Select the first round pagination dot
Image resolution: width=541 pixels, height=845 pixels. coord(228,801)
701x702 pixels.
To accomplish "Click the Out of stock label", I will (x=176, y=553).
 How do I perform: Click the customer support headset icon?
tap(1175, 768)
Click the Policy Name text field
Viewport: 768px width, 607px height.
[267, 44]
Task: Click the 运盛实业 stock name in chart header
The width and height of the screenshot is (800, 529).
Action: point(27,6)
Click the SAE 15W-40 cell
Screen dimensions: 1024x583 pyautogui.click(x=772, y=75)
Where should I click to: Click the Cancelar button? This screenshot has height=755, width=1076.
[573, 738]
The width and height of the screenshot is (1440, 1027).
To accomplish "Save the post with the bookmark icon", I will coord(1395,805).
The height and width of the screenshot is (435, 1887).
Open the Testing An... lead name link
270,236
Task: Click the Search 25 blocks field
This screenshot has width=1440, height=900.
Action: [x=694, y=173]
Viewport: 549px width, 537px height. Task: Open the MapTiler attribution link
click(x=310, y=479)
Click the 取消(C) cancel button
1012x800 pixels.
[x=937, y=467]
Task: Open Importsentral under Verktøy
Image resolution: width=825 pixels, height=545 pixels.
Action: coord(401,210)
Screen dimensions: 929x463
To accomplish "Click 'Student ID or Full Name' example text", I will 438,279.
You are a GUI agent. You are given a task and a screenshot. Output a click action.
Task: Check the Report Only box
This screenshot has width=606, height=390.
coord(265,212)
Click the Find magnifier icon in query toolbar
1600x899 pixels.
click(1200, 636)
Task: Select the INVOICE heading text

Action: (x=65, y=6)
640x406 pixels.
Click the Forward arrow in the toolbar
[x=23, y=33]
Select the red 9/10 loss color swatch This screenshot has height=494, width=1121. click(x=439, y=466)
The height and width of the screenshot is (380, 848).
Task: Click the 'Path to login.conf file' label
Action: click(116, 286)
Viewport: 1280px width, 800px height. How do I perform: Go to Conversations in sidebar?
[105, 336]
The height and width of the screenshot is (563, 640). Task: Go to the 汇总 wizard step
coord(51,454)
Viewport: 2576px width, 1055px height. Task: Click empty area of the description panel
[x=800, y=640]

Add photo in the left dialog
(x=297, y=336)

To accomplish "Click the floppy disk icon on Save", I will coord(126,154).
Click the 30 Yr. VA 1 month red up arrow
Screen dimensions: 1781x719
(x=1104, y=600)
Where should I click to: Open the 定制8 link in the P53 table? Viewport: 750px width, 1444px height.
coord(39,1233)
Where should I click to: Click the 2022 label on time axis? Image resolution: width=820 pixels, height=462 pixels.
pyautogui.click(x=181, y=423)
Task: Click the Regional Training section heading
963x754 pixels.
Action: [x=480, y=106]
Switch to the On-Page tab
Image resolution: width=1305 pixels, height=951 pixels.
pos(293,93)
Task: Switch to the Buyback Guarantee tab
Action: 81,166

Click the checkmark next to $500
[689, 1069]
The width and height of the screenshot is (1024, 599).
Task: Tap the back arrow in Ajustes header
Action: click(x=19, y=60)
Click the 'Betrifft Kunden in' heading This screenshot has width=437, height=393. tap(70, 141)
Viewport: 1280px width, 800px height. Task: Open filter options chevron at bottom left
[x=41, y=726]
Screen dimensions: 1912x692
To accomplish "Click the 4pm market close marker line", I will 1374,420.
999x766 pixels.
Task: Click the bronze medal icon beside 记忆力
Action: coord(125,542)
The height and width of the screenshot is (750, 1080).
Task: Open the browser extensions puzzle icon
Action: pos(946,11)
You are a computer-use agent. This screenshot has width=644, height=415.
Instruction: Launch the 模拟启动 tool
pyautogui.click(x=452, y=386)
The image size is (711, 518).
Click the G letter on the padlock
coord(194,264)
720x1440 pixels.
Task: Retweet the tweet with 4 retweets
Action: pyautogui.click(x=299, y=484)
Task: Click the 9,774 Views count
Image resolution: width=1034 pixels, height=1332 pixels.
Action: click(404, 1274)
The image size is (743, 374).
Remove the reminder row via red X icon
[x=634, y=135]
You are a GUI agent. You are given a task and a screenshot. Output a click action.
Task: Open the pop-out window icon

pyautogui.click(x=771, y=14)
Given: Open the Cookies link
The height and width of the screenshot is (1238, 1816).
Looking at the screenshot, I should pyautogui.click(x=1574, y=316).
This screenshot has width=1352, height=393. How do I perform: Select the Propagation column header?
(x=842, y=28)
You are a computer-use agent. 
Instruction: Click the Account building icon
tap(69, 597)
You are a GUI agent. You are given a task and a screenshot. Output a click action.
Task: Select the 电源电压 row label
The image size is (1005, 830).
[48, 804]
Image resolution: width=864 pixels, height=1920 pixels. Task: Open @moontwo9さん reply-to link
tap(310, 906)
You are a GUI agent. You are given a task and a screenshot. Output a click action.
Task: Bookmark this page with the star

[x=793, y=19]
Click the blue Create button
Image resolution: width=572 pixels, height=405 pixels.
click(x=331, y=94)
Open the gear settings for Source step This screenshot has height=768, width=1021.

######

■ **Your objective**
The entries above are to be transcribed in full and without error.

■ **Problem solution**
Select the first round pagination dot
Image resolution: width=541 pixels, height=845 pixels. coord(228,801)
701x702 pixels.
To accomplish "Click the Out of stock label", I will (x=176, y=553).
 How do I perform: Click the customer support headset icon?
tap(1175, 768)
Click the Policy Name text field
Viewport: 768px width, 607px height.
[267, 44]
Task: Click the 运盛实业 stock name in chart header
The width and height of the screenshot is (800, 529).
Action: point(27,6)
Click the SAE 15W-40 cell
Screen dimensions: 1024x583 pyautogui.click(x=772, y=75)
Where should I click to: Click the Cancelar button? This screenshot has height=755, width=1076.
[573, 738]
The width and height of the screenshot is (1440, 1027).
To accomplish "Save the post with the bookmark icon", I will coord(1395,805).
The height and width of the screenshot is (435, 1887).
Open the Testing An... lead name link
270,236
Task: Click the Search 25 blocks field
This screenshot has width=1440, height=900.
Action: [x=694, y=173]
Viewport: 549px width, 537px height. Task: Open the MapTiler attribution link
click(x=310, y=479)
Click the 取消(C) cancel button
1012x800 pixels.
[x=937, y=467]
Task: Open Importsentral under Verktøy
Image resolution: width=825 pixels, height=545 pixels.
Action: coord(401,210)
Screen dimensions: 929x463
To accomplish "Click 'Student ID or Full Name' example text", I will 438,279.
You are a GUI agent. You are given a task and a screenshot. Output a click action.
Task: Check the Report Only box
This screenshot has width=606, height=390.
coord(265,212)
Click the Find magnifier icon in query toolbar
1600x899 pixels.
click(1200, 636)
Task: Select the INVOICE heading text

Action: (x=65, y=6)
640x406 pixels.
Click the Forward arrow in the toolbar
[x=23, y=33]
Select the red 9/10 loss color swatch This screenshot has height=494, width=1121. click(x=439, y=466)
The height and width of the screenshot is (380, 848).
Task: Click the 'Path to login.conf file' label
Action: click(116, 286)
Viewport: 1280px width, 800px height. How do I perform: Go to Conversations in sidebar?
[105, 336]
The height and width of the screenshot is (563, 640). Task: Go to the 汇总 wizard step
coord(51,454)
Viewport: 2576px width, 1055px height. Task: Click empty area of the description panel
[x=800, y=640]

Add photo in the left dialog
(x=297, y=336)

To accomplish "Click the floppy disk icon on Save", I will coord(126,154).
Click the 30 Yr. VA 1 month red up arrow
Screen dimensions: 1781x719
(x=1104, y=600)
Where should I click to: Open the 定制8 link in the P53 table? Viewport: 750px width, 1444px height.
coord(39,1233)
Where should I click to: Click the 2022 label on time axis? Image resolution: width=820 pixels, height=462 pixels.
pyautogui.click(x=181, y=423)
Task: Click the Regional Training section heading
963x754 pixels.
Action: [x=480, y=106]
Switch to the On-Page tab
Image resolution: width=1305 pixels, height=951 pixels.
pos(293,93)
Task: Switch to the Buyback Guarantee tab
Action: 81,166

Click the checkmark next to $500
[689, 1069]
The width and height of the screenshot is (1024, 599).
Task: Tap the back arrow in Ajustes header
Action: click(x=19, y=60)
Click the 'Betrifft Kunden in' heading This screenshot has width=437, height=393. tap(70, 141)
Viewport: 1280px width, 800px height. Task: Open filter options chevron at bottom left
[x=41, y=726]
Screen dimensions: 1912x692
To accomplish "Click the 4pm market close marker line", I will 1374,420.
999x766 pixels.
Task: Click the bronze medal icon beside 记忆力
Action: coord(125,542)
The height and width of the screenshot is (750, 1080).
Task: Open the browser extensions puzzle icon
Action: pos(946,11)
You are a computer-use agent. This screenshot has width=644, height=415.
Instruction: Launch the 模拟启动 tool
pyautogui.click(x=452, y=386)
The image size is (711, 518).
Click the G letter on the padlock
coord(194,264)
720x1440 pixels.
Task: Retweet the tweet with 4 retweets
Action: pyautogui.click(x=299, y=484)
Task: Click the 9,774 Views count
Image resolution: width=1034 pixels, height=1332 pixels.
Action: click(404, 1274)
The image size is (743, 374).
Remove the reminder row via red X icon
[x=634, y=135]
You are a GUI agent. You are given a task and a screenshot. Output a click action.
Task: Open the pop-out window icon

pyautogui.click(x=771, y=14)
Given: Open the Cookies link
The height and width of the screenshot is (1238, 1816).
Looking at the screenshot, I should pyautogui.click(x=1574, y=316).
This screenshot has width=1352, height=393. How do I perform: Select the Propagation column header?
(x=842, y=28)
You are a computer-use agent. 
Instruction: Click the Account building icon
tap(69, 597)
You are a GUI agent. You are given a task and a screenshot. Output a click action.
Task: Select the 电源电压 row label
The image size is (1005, 830).
[48, 804]
Image resolution: width=864 pixels, height=1920 pixels. Task: Open @moontwo9さん reply-to link
tap(310, 906)
You are a GUI agent. You are given a task and a screenshot. Output a click action.
Task: Bookmark this page with the star

[x=793, y=19]
Click the blue Create button
Image resolution: width=572 pixels, height=405 pixels.
click(x=331, y=94)
Open the gear settings for Source step This screenshot has height=768, width=1021.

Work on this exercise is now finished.